The Swedes weren’t impressed either. “When he attacks one of the most successful labour models in Europe, that is very serious,” warned Thomas Oestros, the country’s industry minister.
Serious enough to prompt the European parliament to pass a vote summoning McCreevy and his boss, Jose Manuel Barroso, the commission president, to appear before them next week. The two will make soothing noises about Sweden’s social model in Strasbourg. But that will only briefly disguise the fact that the commission and Sweden are on a collision course, and McCreevy is fired up.
“This is all the usual politics, but there is recently a marked tendency across Europe to go back to forms of protectionism,” he said this weekend. “It is not just confined to any one member state. It was manifest during the debate on the French referendum (on the European constitution) and lots and lots of politicians and opinion-formers seem now to want to move backwards. They’re against the opening of markets and they want to retreat.”
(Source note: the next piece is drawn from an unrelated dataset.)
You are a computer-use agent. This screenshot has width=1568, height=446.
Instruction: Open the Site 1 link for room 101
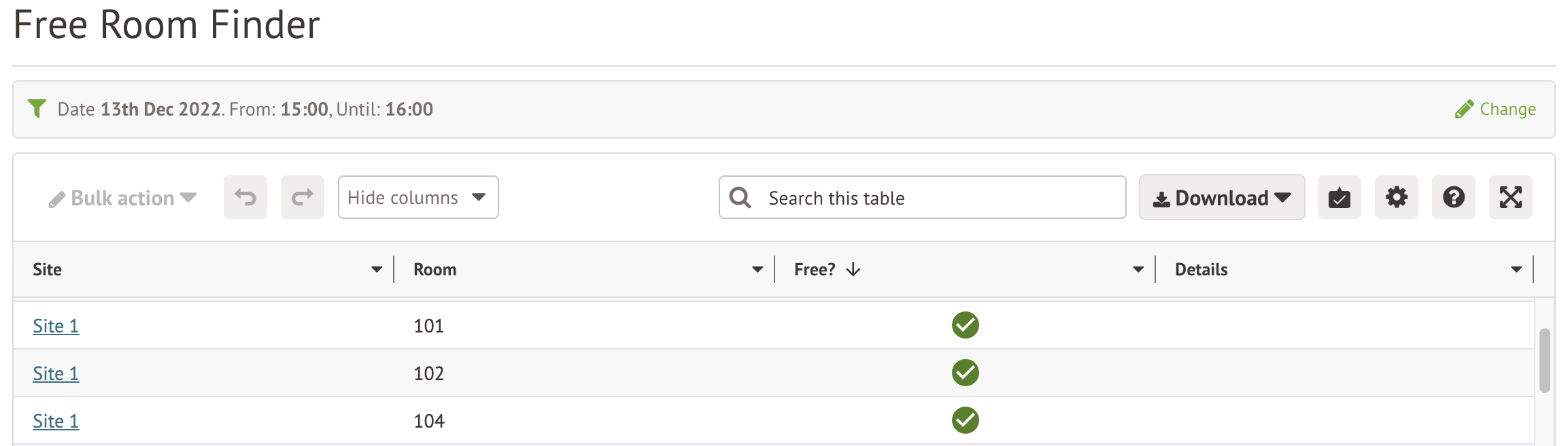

And the Irish commissioner wants to stop them. So after a low-key first year in Brussels, is McCreevy about to fulfil the destiny that was expected of him and lead a charge against old Europe and its protective practices?
IN 2004, a Latvian construction company, Laval, was hired to build a school on Vaxholm, in the Stockholm archipelago. Laval, which paid some of its workers as little as €4 an hour, soon became a target for Swedish trade unions, which had agreed hourly rates of up to €15 for such work.
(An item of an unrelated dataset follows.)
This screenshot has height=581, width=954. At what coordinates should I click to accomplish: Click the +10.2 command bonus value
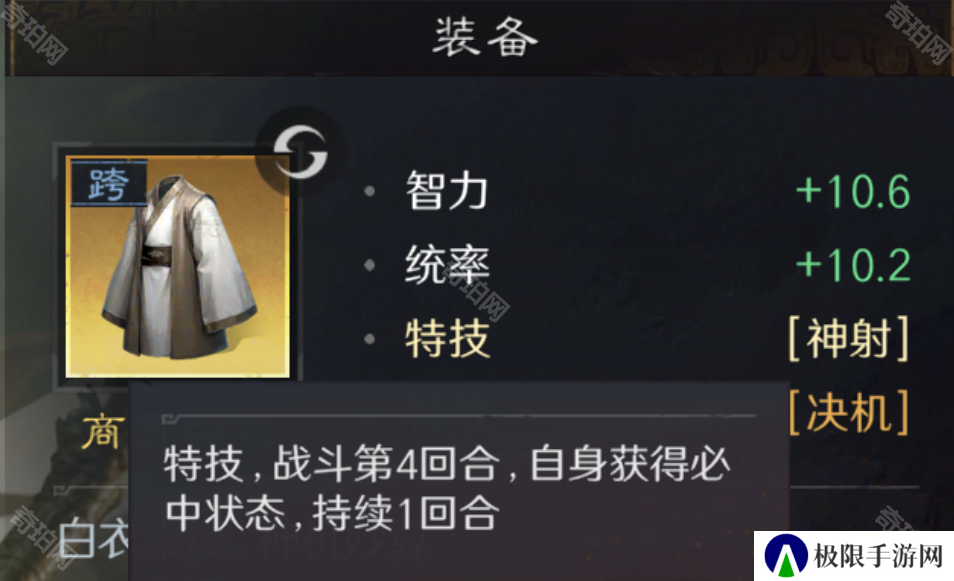click(x=853, y=265)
Byggnads, one Swedish union, demanded that the Latvians sign a collective agreement on wages and conditions. In essence, they wanted the Latvians to pay Swedish rates. Laval refused, saying the costs would make the contract uneconomic.
Trade unionists blockaded Laval’s site. The Swedish government supported the pickets. Laval lost its contract last February and went bankrupt in April.
Laval sued, and a Swedish labour court ruled that the blockade of the Latvians’ construction site was legitimate under national rules. But it referred the case to the European Court of Justice for a final decision.
It was into this row that McCreevy stepped during a visit to Stockholm 10 days ago. He promised to speak out against Sweden’s position on the court case. He was mis- reported as saying that he didn’t think much of Scandinavian-style collective wage agreements either.
“It is entirely a matter for member states as to whether they want social partnership or collective bargaining agreements,” McCreevy clarified this weekend. “What is at issue are the rights of workers in Latvia to freely work in another member state.”
Swedish politicians linked the Laval row to McCreevy’s pet project, the services directive. This is intended to allow free trade in services across the EU, allowing Estonian insurance companies to operate as easily in Tallaght as in Tallin. National rules still tie up foreign service providers in red tape. Eliminating them could create up to 600,000 jobs across the EU, McCreevy has said.